Seguimos bajando hacia el pueblo, atravesamos el puente de uno en uno y a la carrera y pronto llegamos a las primeras casas que, efectivamente, están abandonadas; recorremos todo el pueblo sin encontrar un alma y ya más tranquilos nos preparamos para pasar el resto de la noche. Nos metemos en la escuela, extendemos nuestras mantas en el suelo de un aula y aquí se presenta el primer problema: ninguno de los seis tenemos reloj que nos indique la duración de cada guardia: El cabo lo soluciona diciendo que yo, por ser el más joven, haga la primera y que despierte al segundo cuando note que me vence el sueño y así sucesivamente. Mis camaradas dejan sus fusiles en un rincón, se envuelven en sus mantas y a los dos minutos están roncando. Yo me siento en el suelo apoyado contra la pared, con mi fusil entre las piernas, cavilando cómo me las arreglaré para calcular, por lo menos de forma aproximada, la duración de mi guardia y cavilando, cavilando, me quedo dormido. Cuando me despierto, una luz blanquecina está envolviendo las siluetas de mis camaradas que siguen roncando como benditos; compruebo con susto que está amaneciendo y los sacudo para que despierten. Ante su extrañeza por no haberles tocado ninguna guarida, le aclaro que no quise despertarlos porque yo no tenía sueño. Ninguno de ellos supo nunca lo cerca que estuvieron aquella noche de ser desarmados, apresados y fusilados hasta por el tonto del pueblo si este hubiera caído por allí.
Nos comemos rápidamente una lata de sardinas y mis camaradas van a iniciar la marcha cuando yo les paro en seco con una petición totalmente imprevista para ellos:
– Esperad un poco, a ver quien me enseña a cargar mi fusil.

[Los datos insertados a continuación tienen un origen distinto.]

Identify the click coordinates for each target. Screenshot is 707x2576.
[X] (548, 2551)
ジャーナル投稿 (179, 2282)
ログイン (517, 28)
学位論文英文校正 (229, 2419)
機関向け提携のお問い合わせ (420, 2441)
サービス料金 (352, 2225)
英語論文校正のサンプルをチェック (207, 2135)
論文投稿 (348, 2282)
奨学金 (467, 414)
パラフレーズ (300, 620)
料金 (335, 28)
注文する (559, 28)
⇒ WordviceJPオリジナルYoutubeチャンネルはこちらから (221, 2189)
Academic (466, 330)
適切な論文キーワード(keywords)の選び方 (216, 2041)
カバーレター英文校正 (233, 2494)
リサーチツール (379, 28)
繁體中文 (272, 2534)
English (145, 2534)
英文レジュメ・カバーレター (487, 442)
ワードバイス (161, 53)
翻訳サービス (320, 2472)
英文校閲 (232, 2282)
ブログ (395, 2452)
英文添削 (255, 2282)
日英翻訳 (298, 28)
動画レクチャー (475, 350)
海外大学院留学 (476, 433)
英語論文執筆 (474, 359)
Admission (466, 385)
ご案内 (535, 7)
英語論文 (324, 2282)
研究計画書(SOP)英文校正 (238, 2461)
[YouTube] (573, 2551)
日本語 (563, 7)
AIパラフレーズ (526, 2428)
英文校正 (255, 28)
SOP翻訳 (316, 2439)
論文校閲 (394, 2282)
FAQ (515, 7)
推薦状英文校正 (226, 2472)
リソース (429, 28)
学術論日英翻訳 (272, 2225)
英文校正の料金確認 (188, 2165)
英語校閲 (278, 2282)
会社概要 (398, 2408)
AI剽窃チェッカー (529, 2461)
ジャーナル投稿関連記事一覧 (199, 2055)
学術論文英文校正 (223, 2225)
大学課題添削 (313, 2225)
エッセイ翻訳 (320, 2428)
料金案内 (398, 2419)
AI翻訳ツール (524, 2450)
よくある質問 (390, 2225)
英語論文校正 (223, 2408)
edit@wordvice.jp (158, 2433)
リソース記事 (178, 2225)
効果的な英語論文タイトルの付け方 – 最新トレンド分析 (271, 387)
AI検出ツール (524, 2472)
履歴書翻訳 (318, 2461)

– ¡La madre que me parió!-contesta el cabo, – ¿no irás a decirnos que has estado haciendo la guardia toda la noche con el fusil descargado?
Pues si te lo digo, y seguirá descargado hasta que algún listo me lo enseñe a cargar ¿o tú naciste sabiéndolo?
Mis camaradas toman el asunto a cachondeo, el cabo se humaniza y me enseña meter el peine en la recámara y a vaciar la munición dentro de ella, me explica el funcionamiento del cerrojo y del seguro, me da una palmadita en la espalda y ya en plan de chufla aconseja al pelotón que caminen siempre detrás de mi y nunca delante de mi fusil.
Salimos de Berriatúa y alejándonos de la carretera, a través de pinares y a su abrigo, andamos varios kilómetros en dirección a Ondarroa; la amanecida ha sido espléndida y la patrulla no tiene la menor dificultad de orientación. Lo único que nos preocupa es el ser vistos antes de cumplir nuestra misión y por ello nuestro reconocimiento se hace más largo, porque lo vamos haciendo bajo la protección de los pinares. Sabemos que el simple encuentro con un aldeano puede sernos fatal, pues sospechamos que muchos de ellos son carlistas que darían el soplo a los “txapel gorris” inmediatamente, haciéndonos entonces muy difícil el regreso a nuestras líneas.
El pinar que nos encubre ahora sube hacia el alto de una loma y al llegar a su cima nos tumbamos sobre la hierva, mirándonos unos a otros con alivio porque desde allí, no a mucha distancia, divisamos las casas y el puerto de Ondarroa.
Estuvimos un buen rato rompiéndonos los ojos tratando de descubrir si el pueblo estaba ya ocupado por los requetés, pues aunque en el puerto se veían algunas personas con boina roja no divisamos si eran requetés o paisanos. De pronto vimos más movimiento de gente y un barco de pesca asomó su proa enfilando la bocana del puerto y cuando atracó en el muelle se hizo visible la bandera que ondeaba en su popa. Podíamos ya regresar con la misión cumplida, pues aquella bandera, roja y amarilla, nos decía que Ondarroa había dejado de pertenecer a la República.